Years later, those attitudes are still common in Alabama, a state that officially celebrates the birthday of Confederate General Robert E. Lee on the same day as Martin Luther King, Jr. (and gives Lee top billing). Thus Trump, whose presidency is a symptom of our nation’s inability to responsibly grapple with our problematic racial history. To ask whether or not Trump is racist is to focus on an incessant sneezing jag, when the real problem is the discriminatory coldheartedness congesting the corridors of the country’s socioeconomic institutions.
Shortly after the new year, I was asked to draft a bill to advance civic education in Hawaiʻi for Rep. Amy Perruso. Amy’s and my belief in democratizing public education long precedes her election as a state representative and my appointment as her office manager and policy wonk (see, for example, the Hawaiʻi State Teachers Associationʻs Schools Our Keiki Deserve report), so the bill writing was seamless. As I worked on the measure, I was reminded of the urgency to not just ensure educational equity for all students, but to use our schools as sites for political action, from which new visions of the future may be born.
When the bill was finished, Amy and I had a discussion about the primary purpose of education. Since the enactment of the now defunct No Child Left Behind program, the typical top answer has been “to prepare students for the workforce.” Without question, schools have an obligation to develop the skills essential for participation in the 21st century job market. None of those skills are meaningful, however, if they’re not used to shape a more just and equal society.
The principal purpose of education, and especially public education, I submit, is to equip students to determine and deliver the public good. Mathematics should not simply be a prerequisite for becoming an engineer, but a step toward employing the elements of design to build sustainable homes for all. Learning to code in computer science classes shouldn’t be seen as a move toward a lucrative job at Google, but as a means of acquiring the knowledge necessary to invent software that solves pressing social concerns, the way USC’s HEALER algorithm empowers homeless youth to protect themselves from the spread of HIV.
When speaking to civil rights activists in Alabama who had been beaten, literally, by law enforcement, Martin Luther King, Jr. once said, “Truth crushed to earth shall rise again.” At that time, school desegregation remained a recently enacted Supreme Court mandate. Nearly six decades later, there are places where integration still feels like it is in its infancy, where racism remains the dominant thread in a fraying social fabric.

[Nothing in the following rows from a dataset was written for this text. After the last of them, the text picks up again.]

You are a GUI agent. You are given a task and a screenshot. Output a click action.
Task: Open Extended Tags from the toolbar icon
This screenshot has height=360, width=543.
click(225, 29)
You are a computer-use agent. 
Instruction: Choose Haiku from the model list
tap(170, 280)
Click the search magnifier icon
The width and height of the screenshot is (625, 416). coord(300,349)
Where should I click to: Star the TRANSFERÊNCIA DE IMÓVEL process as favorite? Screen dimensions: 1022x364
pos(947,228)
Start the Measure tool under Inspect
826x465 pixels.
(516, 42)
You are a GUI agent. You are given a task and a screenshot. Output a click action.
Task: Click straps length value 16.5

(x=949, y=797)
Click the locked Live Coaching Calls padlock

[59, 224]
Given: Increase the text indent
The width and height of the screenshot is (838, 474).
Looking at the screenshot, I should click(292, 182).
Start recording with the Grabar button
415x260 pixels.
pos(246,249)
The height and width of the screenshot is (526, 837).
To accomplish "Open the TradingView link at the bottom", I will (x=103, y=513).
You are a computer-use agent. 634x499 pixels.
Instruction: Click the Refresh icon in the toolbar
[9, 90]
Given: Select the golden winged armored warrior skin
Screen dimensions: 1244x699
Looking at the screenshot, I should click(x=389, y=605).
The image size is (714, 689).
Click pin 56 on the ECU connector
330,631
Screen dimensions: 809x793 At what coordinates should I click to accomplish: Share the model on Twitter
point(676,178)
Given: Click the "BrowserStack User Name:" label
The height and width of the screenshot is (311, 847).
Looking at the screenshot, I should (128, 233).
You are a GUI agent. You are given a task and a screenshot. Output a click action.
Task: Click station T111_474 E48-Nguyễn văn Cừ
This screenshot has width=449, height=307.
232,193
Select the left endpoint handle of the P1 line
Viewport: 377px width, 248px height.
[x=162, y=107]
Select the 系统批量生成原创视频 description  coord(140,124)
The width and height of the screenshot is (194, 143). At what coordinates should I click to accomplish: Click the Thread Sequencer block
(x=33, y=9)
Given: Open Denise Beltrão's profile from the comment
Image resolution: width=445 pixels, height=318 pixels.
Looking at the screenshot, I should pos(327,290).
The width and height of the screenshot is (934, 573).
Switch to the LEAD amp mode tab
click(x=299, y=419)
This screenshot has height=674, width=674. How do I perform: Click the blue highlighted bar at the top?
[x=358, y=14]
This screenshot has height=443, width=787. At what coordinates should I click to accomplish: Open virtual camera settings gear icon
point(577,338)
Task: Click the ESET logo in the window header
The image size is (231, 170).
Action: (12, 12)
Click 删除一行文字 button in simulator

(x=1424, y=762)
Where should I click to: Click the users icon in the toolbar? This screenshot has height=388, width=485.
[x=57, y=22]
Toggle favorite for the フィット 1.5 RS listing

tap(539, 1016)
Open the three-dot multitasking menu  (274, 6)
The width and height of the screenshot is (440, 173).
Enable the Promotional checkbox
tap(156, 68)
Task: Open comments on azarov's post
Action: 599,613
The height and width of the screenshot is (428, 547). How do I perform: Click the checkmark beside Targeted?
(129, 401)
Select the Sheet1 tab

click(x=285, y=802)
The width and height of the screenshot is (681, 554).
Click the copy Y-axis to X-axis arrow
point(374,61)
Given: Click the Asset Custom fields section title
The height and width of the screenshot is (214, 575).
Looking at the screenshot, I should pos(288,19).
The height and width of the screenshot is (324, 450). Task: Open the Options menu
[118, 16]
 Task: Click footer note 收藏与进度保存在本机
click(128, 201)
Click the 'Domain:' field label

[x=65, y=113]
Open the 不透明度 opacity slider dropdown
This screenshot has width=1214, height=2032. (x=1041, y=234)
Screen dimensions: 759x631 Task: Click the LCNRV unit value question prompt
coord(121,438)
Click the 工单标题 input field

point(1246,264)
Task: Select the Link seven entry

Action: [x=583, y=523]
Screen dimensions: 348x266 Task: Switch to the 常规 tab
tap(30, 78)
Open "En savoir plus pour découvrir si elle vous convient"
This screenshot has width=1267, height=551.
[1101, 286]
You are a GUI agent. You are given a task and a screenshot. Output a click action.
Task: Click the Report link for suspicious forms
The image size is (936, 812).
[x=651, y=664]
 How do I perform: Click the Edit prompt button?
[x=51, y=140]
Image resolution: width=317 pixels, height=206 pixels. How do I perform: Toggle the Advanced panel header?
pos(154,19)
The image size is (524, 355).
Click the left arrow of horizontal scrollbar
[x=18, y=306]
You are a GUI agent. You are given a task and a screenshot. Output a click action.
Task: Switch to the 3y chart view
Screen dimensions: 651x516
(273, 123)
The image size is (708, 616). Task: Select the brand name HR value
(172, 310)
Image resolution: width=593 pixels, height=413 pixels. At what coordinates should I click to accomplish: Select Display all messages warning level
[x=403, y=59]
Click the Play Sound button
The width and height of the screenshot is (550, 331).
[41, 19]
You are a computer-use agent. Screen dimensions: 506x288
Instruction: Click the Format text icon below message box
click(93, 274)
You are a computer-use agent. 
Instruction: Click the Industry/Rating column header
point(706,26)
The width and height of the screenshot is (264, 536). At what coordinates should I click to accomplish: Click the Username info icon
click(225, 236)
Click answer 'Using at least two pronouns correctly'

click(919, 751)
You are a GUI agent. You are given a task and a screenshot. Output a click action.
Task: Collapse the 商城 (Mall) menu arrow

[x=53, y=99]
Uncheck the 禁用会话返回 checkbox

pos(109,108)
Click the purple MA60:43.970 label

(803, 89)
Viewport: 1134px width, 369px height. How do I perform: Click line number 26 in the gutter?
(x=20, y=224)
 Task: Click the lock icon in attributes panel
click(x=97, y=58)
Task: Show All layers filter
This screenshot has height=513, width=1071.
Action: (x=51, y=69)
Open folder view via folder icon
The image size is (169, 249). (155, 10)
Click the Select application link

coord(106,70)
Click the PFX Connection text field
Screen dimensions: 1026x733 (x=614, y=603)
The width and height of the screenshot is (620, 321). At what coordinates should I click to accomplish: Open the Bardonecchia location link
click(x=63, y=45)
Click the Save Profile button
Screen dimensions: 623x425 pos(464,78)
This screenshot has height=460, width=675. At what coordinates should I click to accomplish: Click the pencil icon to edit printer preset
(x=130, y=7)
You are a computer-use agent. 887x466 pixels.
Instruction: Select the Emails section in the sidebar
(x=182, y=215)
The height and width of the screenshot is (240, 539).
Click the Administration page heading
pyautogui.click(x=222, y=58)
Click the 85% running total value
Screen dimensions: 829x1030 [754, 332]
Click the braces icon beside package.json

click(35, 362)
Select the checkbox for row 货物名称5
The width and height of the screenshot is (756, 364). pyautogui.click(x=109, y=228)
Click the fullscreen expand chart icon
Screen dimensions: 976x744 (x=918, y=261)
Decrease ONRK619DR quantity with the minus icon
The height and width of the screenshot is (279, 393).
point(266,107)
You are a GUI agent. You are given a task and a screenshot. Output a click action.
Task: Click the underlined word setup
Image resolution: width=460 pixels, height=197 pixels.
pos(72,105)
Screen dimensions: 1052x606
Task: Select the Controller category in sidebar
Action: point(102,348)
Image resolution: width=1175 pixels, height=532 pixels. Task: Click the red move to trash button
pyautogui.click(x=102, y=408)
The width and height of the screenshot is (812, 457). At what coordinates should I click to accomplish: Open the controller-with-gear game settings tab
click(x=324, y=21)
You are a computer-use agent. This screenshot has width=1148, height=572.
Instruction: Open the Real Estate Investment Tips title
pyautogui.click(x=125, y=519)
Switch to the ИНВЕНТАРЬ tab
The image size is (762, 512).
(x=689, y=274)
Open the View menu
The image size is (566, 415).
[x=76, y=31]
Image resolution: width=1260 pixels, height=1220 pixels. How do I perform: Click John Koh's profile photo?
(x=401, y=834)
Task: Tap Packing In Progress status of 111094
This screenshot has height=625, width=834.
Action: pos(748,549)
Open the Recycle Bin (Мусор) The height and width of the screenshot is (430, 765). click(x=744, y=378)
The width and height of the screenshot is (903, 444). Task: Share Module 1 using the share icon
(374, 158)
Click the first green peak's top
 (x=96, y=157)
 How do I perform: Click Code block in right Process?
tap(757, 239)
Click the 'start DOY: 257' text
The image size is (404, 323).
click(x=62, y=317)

Maybe if we devote more energy–and funding–to educational initiatives that are unafraid to pose tough questions about our history, then the next generation will be better able to fashion a future in which Trumpian race baiting doesn’t exist. Maybe, in turn, the dignity demanded by MLK, his comrades, and their heirs in places like Huntsville can rise above the white rage that seeks to silence the song of struggle before the chorus fills too many freedom fighters with hope.